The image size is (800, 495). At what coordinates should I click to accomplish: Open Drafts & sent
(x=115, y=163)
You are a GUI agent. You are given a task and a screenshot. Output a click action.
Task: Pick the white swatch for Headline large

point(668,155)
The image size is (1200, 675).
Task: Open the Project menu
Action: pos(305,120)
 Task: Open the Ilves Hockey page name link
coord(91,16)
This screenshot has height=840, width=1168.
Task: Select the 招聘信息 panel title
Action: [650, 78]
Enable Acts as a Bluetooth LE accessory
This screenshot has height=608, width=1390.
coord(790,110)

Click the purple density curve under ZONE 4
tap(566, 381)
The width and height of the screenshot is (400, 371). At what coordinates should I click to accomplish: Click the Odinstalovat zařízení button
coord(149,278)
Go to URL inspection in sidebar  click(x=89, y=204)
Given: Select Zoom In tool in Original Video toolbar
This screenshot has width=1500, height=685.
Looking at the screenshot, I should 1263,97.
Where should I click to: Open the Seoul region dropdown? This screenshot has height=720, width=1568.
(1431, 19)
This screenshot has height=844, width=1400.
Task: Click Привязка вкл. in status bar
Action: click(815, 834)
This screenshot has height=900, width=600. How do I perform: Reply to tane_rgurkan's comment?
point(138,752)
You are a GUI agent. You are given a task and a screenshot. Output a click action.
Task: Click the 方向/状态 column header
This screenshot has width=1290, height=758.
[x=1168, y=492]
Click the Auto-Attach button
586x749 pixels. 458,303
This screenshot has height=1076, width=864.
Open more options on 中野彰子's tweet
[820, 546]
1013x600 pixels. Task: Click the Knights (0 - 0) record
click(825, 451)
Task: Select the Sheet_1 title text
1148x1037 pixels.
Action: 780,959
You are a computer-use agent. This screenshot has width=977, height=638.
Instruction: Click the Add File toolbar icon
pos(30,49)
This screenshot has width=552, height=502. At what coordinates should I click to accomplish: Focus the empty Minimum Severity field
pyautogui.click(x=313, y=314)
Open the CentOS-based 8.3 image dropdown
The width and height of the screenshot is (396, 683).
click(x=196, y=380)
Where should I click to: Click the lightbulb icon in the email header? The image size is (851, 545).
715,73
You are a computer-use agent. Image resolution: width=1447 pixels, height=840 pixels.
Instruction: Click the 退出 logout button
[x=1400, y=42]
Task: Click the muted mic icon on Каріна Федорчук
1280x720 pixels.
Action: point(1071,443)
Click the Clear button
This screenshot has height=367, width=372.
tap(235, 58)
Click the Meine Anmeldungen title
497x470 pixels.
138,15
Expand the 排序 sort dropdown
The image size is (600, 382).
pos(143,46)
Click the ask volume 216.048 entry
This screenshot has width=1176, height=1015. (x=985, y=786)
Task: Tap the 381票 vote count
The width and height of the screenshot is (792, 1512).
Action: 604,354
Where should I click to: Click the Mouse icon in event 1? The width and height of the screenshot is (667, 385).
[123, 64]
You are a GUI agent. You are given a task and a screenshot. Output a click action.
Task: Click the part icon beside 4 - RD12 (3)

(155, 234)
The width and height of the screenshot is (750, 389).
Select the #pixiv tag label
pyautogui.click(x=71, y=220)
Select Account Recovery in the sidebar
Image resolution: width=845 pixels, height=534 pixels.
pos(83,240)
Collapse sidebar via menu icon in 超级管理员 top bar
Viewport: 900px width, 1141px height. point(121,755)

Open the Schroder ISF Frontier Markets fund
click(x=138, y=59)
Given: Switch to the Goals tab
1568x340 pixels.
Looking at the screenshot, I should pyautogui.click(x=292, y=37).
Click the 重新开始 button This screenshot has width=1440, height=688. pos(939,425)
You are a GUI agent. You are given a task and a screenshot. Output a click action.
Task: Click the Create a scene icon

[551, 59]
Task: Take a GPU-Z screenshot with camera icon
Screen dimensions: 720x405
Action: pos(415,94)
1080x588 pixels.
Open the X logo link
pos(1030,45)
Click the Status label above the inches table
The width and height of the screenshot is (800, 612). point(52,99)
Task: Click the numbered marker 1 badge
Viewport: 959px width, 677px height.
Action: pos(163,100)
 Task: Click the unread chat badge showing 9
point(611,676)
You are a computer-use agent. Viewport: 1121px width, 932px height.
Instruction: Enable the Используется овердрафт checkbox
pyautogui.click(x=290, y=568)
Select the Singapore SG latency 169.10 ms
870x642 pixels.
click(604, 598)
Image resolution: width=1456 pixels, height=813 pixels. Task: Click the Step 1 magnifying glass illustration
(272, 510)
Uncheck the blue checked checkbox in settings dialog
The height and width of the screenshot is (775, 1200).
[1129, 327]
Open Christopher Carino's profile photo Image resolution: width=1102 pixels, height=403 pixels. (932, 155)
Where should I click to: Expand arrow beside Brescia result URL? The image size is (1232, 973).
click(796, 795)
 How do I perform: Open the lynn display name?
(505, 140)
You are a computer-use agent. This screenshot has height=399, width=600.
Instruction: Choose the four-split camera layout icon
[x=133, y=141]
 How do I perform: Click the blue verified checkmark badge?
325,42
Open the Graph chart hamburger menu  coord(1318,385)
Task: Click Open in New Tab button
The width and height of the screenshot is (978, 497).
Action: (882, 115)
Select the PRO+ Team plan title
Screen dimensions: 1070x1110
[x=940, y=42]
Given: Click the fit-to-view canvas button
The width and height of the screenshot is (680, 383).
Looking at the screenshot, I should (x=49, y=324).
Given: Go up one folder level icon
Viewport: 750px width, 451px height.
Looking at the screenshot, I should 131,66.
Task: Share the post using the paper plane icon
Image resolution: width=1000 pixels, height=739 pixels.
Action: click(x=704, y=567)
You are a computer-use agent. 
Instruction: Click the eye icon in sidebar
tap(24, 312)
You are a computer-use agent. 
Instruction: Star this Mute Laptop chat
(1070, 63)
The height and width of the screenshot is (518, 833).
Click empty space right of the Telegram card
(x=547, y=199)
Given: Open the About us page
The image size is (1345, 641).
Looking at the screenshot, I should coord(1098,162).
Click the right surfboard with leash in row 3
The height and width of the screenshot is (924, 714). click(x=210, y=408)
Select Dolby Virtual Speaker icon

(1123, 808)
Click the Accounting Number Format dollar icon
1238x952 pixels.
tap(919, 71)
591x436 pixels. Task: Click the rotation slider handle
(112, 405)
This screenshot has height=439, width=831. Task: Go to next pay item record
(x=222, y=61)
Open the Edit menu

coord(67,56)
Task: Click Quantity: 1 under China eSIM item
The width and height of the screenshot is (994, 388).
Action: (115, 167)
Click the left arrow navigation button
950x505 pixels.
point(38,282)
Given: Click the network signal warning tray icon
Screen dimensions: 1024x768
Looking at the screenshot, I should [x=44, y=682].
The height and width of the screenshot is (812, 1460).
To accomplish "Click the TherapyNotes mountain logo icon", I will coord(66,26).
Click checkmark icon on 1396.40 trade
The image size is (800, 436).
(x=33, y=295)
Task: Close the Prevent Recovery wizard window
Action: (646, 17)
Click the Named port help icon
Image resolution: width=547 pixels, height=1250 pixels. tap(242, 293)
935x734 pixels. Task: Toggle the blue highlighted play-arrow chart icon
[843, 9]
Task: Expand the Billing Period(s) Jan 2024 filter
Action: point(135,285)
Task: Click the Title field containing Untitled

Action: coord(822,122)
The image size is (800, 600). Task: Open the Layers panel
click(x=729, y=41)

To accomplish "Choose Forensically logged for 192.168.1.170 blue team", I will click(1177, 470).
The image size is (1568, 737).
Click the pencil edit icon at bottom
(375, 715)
****
[Exercise objective]
The required output is the complete set of records, reproduced exactly.

[Response for this exercise]
The image size is (800, 495). At what coordinates should I click to accomplish: Open Drafts & sent
(x=115, y=163)
You are a GUI agent. You are given a task and a screenshot. Output a click action.
Task: Pick the white swatch for Headline large

point(668,155)
The image size is (1200, 675).
Task: Open the Project menu
Action: pos(305,120)
 Task: Open the Ilves Hockey page name link
coord(91,16)
This screenshot has height=840, width=1168.
Task: Select the 招聘信息 panel title
Action: [650, 78]
Enable Acts as a Bluetooth LE accessory
This screenshot has height=608, width=1390.
coord(790,110)

Click the purple density curve under ZONE 4
tap(566, 381)
The width and height of the screenshot is (400, 371). At what coordinates should I click to accomplish: Click the Odinstalovat zařízení button
coord(149,278)
Go to URL inspection in sidebar  click(x=89, y=204)
Given: Select Zoom In tool in Original Video toolbar
This screenshot has width=1500, height=685.
Looking at the screenshot, I should 1263,97.
Where should I click to: Open the Seoul region dropdown? This screenshot has height=720, width=1568.
(1431, 19)
This screenshot has height=844, width=1400.
Task: Click Привязка вкл. in status bar
Action: click(815, 834)
This screenshot has height=900, width=600. How do I perform: Reply to tane_rgurkan's comment?
point(138,752)
You are a GUI agent. You are given a task and a screenshot. Output a click action.
Task: Click the 方向/状态 column header
This screenshot has width=1290, height=758.
[x=1168, y=492]
Click the Auto-Attach button
586x749 pixels. 458,303
This screenshot has height=1076, width=864.
Open more options on 中野彰子's tweet
[820, 546]
1013x600 pixels. Task: Click the Knights (0 - 0) record
click(825, 451)
Task: Select the Sheet_1 title text
1148x1037 pixels.
Action: 780,959
You are a computer-use agent. This screenshot has width=977, height=638.
Instruction: Click the Add File toolbar icon
pos(30,49)
This screenshot has width=552, height=502. At what coordinates should I click to accomplish: Focus the empty Minimum Severity field
pyautogui.click(x=313, y=314)
Open the CentOS-based 8.3 image dropdown
The width and height of the screenshot is (396, 683).
click(x=196, y=380)
Where should I click to: Click the lightbulb icon in the email header? The image size is (851, 545).
715,73
You are a computer-use agent. Image resolution: width=1447 pixels, height=840 pixels.
Instruction: Click the 退出 logout button
[x=1400, y=42]
Task: Click the muted mic icon on Каріна Федорчук
1280x720 pixels.
Action: point(1071,443)
Click the Clear button
This screenshot has height=367, width=372.
tap(235, 58)
Click the Meine Anmeldungen title
497x470 pixels.
138,15
Expand the 排序 sort dropdown
The image size is (600, 382).
pos(143,46)
Click the ask volume 216.048 entry
This screenshot has width=1176, height=1015. (x=985, y=786)
Task: Tap the 381票 vote count
The width and height of the screenshot is (792, 1512).
Action: 604,354
Where should I click to: Click the Mouse icon in event 1? The width and height of the screenshot is (667, 385).
[123, 64]
You are a GUI agent. You are given a task and a screenshot. Output a click action.
Task: Click the part icon beside 4 - RD12 (3)

(155, 234)
The width and height of the screenshot is (750, 389).
Select the #pixiv tag label
pyautogui.click(x=71, y=220)
Select Account Recovery in the sidebar
Image resolution: width=845 pixels, height=534 pixels.
pos(83,240)
Collapse sidebar via menu icon in 超级管理员 top bar
Viewport: 900px width, 1141px height. point(121,755)

Open the Schroder ISF Frontier Markets fund
click(x=138, y=59)
Given: Switch to the Goals tab
1568x340 pixels.
Looking at the screenshot, I should pyautogui.click(x=292, y=37).
Click the 重新开始 button This screenshot has width=1440, height=688. pos(939,425)
You are a GUI agent. You are given a task and a screenshot. Output a click action.
Task: Click the Create a scene icon

[551, 59]
Task: Take a GPU-Z screenshot with camera icon
Screen dimensions: 720x405
Action: pos(415,94)
1080x588 pixels.
Open the X logo link
pos(1030,45)
Click the Status label above the inches table
The width and height of the screenshot is (800, 612). point(52,99)
Task: Click the numbered marker 1 badge
Viewport: 959px width, 677px height.
Action: pos(163,100)
 Task: Click the unread chat badge showing 9
point(611,676)
You are a computer-use agent. Viewport: 1121px width, 932px height.
Instruction: Enable the Используется овердрафт checkbox
pyautogui.click(x=290, y=568)
Select the Singapore SG latency 169.10 ms
870x642 pixels.
click(604, 598)
Image resolution: width=1456 pixels, height=813 pixels. Task: Click the Step 1 magnifying glass illustration
(272, 510)
Uncheck the blue checked checkbox in settings dialog
The height and width of the screenshot is (775, 1200).
[1129, 327]
Open Christopher Carino's profile photo Image resolution: width=1102 pixels, height=403 pixels. (932, 155)
Where should I click to: Expand arrow beside Brescia result URL? The image size is (1232, 973).
click(796, 795)
 How do I perform: Open the lynn display name?
(505, 140)
You are a computer-use agent. This screenshot has height=399, width=600.
Instruction: Choose the four-split camera layout icon
[x=133, y=141]
 How do I perform: Click the blue verified checkmark badge?
325,42
Open the Graph chart hamburger menu  coord(1318,385)
Task: Click Open in New Tab button
The width and height of the screenshot is (978, 497).
Action: (882, 115)
Select the PRO+ Team plan title
Screen dimensions: 1070x1110
[x=940, y=42]
Given: Click the fit-to-view canvas button
The width and height of the screenshot is (680, 383).
Looking at the screenshot, I should (x=49, y=324).
Given: Go up one folder level icon
Viewport: 750px width, 451px height.
Looking at the screenshot, I should 131,66.
Task: Share the post using the paper plane icon
Image resolution: width=1000 pixels, height=739 pixels.
Action: click(x=704, y=567)
You are a computer-use agent. 
Instruction: Click the eye icon in sidebar
tap(24, 312)
You are a computer-use agent. 
Instruction: Star this Mute Laptop chat
(1070, 63)
The height and width of the screenshot is (518, 833).
Click empty space right of the Telegram card
(x=547, y=199)
Given: Open the About us page
The image size is (1345, 641).
Looking at the screenshot, I should coord(1098,162).
Click the right surfboard with leash in row 3
The height and width of the screenshot is (924, 714). click(x=210, y=408)
Select Dolby Virtual Speaker icon

(1123, 808)
Click the Accounting Number Format dollar icon
1238x952 pixels.
tap(919, 71)
591x436 pixels. Task: Click the rotation slider handle
(112, 405)
This screenshot has height=439, width=831. Task: Go to next pay item record
(x=222, y=61)
Open the Edit menu

coord(67,56)
Task: Click Quantity: 1 under China eSIM item
The width and height of the screenshot is (994, 388).
Action: (115, 167)
Click the left arrow navigation button
950x505 pixels.
point(38,282)
Given: Click the network signal warning tray icon
Screen dimensions: 1024x768
Looking at the screenshot, I should [x=44, y=682].
The height and width of the screenshot is (812, 1460).
To accomplish "Click the TherapyNotes mountain logo icon", I will coord(66,26).
Click checkmark icon on 1396.40 trade
The image size is (800, 436).
(x=33, y=295)
Task: Close the Prevent Recovery wizard window
Action: (646, 17)
Click the Named port help icon
Image resolution: width=547 pixels, height=1250 pixels. tap(242, 293)
935x734 pixels. Task: Toggle the blue highlighted play-arrow chart icon
[843, 9]
Task: Expand the Billing Period(s) Jan 2024 filter
Action: point(135,285)
Task: Click the Title field containing Untitled

Action: coord(822,122)
The image size is (800, 600). Task: Open the Layers panel
click(x=729, y=41)

To accomplish "Choose Forensically logged for 192.168.1.170 blue team", I will click(1177, 470).
The image size is (1568, 737).
Click the pencil edit icon at bottom
(375, 715)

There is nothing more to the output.